데이터 발췌:
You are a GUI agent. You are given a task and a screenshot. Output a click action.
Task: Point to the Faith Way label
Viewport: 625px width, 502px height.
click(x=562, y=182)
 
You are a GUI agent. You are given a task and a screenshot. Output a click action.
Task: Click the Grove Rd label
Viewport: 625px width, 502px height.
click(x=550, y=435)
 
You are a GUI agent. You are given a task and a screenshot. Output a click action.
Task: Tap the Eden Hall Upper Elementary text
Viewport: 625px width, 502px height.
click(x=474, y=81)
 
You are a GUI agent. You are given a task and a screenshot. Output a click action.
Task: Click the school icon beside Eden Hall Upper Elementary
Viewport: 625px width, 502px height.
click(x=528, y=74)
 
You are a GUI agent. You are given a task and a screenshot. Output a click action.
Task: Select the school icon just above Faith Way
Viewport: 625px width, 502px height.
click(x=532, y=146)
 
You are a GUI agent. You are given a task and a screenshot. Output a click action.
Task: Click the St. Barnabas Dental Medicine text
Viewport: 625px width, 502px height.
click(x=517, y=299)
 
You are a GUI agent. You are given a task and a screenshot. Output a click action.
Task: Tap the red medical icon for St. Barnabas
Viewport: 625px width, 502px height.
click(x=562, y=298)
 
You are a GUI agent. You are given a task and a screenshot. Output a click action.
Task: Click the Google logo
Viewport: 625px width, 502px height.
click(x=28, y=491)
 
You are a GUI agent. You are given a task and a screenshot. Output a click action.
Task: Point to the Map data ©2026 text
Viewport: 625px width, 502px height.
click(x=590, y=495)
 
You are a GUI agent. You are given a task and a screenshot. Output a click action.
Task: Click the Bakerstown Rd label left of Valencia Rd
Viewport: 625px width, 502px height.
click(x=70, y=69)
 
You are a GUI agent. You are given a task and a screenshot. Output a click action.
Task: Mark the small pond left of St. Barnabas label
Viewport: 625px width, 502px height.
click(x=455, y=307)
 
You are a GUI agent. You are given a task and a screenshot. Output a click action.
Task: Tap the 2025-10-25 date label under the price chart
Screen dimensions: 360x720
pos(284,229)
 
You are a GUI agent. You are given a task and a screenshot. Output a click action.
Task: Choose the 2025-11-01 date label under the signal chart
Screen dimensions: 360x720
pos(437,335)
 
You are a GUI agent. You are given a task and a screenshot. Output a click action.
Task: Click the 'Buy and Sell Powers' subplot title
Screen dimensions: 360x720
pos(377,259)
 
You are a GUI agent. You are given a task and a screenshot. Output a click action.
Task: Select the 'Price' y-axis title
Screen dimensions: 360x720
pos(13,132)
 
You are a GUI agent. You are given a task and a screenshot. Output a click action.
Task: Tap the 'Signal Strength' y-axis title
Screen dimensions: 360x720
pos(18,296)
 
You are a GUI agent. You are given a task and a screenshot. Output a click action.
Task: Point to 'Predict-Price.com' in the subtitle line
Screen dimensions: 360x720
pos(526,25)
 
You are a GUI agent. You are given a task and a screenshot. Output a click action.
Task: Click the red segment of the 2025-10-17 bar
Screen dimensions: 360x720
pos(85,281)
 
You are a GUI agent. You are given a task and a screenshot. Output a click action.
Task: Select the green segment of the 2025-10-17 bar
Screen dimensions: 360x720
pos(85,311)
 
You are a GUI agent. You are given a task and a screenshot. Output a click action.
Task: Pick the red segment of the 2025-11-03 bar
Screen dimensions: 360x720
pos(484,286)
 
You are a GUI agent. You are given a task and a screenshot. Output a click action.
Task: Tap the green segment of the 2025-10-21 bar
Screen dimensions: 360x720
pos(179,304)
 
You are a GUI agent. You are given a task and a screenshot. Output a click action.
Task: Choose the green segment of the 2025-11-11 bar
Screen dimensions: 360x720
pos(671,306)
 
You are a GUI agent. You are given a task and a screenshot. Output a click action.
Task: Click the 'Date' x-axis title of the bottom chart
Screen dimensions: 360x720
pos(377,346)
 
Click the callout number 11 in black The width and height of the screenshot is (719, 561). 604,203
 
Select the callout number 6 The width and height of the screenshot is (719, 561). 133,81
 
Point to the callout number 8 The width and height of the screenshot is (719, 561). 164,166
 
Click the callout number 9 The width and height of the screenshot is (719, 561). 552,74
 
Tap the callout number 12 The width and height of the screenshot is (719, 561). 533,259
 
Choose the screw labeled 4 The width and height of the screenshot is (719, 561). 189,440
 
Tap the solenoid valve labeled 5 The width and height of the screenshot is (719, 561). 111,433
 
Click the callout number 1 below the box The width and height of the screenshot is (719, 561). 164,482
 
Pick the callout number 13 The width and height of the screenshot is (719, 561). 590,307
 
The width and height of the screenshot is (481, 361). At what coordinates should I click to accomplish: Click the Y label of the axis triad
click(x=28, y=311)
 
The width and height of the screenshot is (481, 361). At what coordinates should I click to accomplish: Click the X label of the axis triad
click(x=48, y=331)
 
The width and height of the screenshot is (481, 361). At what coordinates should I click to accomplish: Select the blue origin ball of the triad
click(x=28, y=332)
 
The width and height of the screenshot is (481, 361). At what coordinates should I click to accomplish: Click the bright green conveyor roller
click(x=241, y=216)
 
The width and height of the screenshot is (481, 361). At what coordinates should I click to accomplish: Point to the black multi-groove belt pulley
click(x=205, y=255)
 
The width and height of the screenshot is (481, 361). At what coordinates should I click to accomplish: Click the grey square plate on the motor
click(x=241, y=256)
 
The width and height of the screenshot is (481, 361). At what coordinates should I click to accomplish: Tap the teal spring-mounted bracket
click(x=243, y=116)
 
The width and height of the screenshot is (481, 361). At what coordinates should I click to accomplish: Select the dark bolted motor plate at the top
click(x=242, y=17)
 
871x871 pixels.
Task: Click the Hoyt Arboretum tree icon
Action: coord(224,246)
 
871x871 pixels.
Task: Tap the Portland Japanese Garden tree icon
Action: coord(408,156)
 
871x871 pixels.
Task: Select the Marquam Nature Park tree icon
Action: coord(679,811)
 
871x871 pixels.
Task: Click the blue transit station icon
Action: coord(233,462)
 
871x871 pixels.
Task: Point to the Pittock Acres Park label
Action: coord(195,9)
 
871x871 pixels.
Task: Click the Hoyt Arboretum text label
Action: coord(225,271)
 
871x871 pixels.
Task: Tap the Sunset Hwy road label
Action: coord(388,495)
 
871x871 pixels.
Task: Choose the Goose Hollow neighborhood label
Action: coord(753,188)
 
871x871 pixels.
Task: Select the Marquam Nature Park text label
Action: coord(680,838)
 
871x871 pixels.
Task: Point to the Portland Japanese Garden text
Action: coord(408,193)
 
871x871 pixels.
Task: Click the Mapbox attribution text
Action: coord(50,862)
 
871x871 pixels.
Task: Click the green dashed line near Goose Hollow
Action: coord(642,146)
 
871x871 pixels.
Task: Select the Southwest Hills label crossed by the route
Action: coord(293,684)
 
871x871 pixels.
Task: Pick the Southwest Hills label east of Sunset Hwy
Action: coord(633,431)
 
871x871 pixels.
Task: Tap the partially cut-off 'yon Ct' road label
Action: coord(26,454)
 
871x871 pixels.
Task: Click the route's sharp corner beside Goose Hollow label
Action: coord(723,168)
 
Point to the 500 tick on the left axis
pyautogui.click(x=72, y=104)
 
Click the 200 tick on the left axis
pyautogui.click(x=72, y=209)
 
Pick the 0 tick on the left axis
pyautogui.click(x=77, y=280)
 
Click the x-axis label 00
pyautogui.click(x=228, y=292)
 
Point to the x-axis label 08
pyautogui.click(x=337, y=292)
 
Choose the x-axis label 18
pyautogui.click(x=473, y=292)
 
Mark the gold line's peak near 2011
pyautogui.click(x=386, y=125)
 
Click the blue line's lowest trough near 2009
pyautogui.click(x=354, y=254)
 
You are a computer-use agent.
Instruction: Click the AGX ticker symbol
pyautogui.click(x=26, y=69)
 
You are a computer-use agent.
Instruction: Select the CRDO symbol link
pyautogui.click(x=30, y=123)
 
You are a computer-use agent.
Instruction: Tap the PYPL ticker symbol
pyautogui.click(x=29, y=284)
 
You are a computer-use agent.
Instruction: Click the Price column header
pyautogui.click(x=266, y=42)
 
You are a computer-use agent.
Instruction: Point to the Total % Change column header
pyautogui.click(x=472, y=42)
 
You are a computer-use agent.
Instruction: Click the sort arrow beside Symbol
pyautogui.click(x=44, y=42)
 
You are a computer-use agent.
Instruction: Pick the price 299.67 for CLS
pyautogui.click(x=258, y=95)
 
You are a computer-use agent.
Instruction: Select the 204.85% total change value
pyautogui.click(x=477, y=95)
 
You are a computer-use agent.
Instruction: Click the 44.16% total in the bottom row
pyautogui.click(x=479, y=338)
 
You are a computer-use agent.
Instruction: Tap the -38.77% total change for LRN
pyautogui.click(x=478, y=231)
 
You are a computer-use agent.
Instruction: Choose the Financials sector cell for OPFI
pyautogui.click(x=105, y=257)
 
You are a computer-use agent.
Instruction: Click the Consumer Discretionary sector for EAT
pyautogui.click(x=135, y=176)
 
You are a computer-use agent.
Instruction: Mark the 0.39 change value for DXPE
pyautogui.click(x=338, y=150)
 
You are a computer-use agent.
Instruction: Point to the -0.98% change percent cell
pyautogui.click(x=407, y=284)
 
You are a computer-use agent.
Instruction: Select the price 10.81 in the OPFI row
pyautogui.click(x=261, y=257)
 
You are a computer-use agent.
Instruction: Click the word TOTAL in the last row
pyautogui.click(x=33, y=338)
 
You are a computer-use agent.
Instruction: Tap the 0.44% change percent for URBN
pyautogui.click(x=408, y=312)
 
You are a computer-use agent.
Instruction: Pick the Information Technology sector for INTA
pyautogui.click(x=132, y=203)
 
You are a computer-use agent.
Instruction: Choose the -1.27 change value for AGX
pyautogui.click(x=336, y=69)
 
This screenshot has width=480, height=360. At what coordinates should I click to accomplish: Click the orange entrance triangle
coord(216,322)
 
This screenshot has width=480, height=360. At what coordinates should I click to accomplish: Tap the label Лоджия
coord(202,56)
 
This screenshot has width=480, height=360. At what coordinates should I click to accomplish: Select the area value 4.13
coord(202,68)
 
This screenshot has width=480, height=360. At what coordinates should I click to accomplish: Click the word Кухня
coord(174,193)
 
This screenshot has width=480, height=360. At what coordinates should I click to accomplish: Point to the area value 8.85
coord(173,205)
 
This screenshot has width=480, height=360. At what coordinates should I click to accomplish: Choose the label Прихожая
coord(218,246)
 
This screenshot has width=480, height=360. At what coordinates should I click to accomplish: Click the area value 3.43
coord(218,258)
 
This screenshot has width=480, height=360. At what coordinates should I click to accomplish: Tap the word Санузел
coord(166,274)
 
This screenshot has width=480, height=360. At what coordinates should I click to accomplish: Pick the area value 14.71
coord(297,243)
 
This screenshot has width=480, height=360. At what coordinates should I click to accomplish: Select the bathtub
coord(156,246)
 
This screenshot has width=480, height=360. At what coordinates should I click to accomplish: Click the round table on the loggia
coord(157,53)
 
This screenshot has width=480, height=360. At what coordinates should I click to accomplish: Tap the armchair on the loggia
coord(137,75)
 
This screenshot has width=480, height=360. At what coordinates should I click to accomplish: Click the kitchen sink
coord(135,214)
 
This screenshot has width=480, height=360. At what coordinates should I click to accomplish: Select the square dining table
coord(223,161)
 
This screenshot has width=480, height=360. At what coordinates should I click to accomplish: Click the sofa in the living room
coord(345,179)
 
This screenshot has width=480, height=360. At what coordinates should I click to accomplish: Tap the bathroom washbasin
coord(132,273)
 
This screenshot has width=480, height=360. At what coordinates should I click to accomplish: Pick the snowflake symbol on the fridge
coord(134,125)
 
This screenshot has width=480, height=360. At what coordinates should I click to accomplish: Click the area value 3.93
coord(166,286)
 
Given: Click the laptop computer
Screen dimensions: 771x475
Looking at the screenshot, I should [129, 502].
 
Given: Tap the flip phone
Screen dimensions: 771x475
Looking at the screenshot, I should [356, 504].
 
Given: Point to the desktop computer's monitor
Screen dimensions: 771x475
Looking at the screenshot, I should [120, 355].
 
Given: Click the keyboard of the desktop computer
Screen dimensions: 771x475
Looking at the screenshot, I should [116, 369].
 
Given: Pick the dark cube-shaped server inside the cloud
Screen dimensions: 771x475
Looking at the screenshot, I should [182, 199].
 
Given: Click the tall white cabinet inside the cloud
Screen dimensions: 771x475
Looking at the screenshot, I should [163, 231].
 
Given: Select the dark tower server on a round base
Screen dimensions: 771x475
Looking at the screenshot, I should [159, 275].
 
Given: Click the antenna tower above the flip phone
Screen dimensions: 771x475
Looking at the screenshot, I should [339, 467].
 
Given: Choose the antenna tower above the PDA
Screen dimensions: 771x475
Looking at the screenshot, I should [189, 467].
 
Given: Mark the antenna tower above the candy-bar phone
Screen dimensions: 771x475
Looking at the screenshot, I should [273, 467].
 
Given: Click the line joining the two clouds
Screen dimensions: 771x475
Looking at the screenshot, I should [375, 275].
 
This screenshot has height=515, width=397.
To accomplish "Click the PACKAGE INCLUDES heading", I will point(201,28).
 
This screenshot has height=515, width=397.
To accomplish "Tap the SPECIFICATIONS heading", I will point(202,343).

할 일: 위 줄 가운데 "Point to the x-axis label 08"이 있는 줄에서 시작해 "pyautogui.click(x=266, y=42)"가 있는 줄에서 멈추고, 두 줄을 모두 넣어 그 사이의 줄만 Markdown 표로 출력하세요. 열 이름은 번호와 줄로 하고 빈 줄은 빼세요.

작성 답변:
| 번호 | 줄 |
|---|---|
| 1 | Point to the x-axis label 08 |
| 2 | pyautogui.click(x=337, y=292) |
| 3 | Choose the x-axis label 18 |
| 4 | pyautogui.click(x=473, y=292) |
| 5 | Mark the gold line's peak near 2011 |
| 6 | pyautogui.click(x=386, y=125) |
| 7 | Click the blue line's lowest trough near 2009 |
| 8 | pyautogui.click(x=354, y=254) |
| 9 | You are a computer-use agent. |
| 10 | Instruction: Click the AGX ticker symbol |
| 11 | pyautogui.click(x=26, y=69) |
| 12 | You are a computer-use agent. |
| 13 | Instruction: Select the CRDO symbol link |
| 14 | pyautogui.click(x=30, y=123) |
| 15 | You are a computer-use agent. |
| 16 | Instruction: Tap the PYPL ticker symbol |
| 17 | pyautogui.click(x=29, y=284) |
| 18 | You are a computer-use agent. |
| 19 | Instruction: Click the Price column header |
| 20 | pyautogui.click(x=266, y=42) |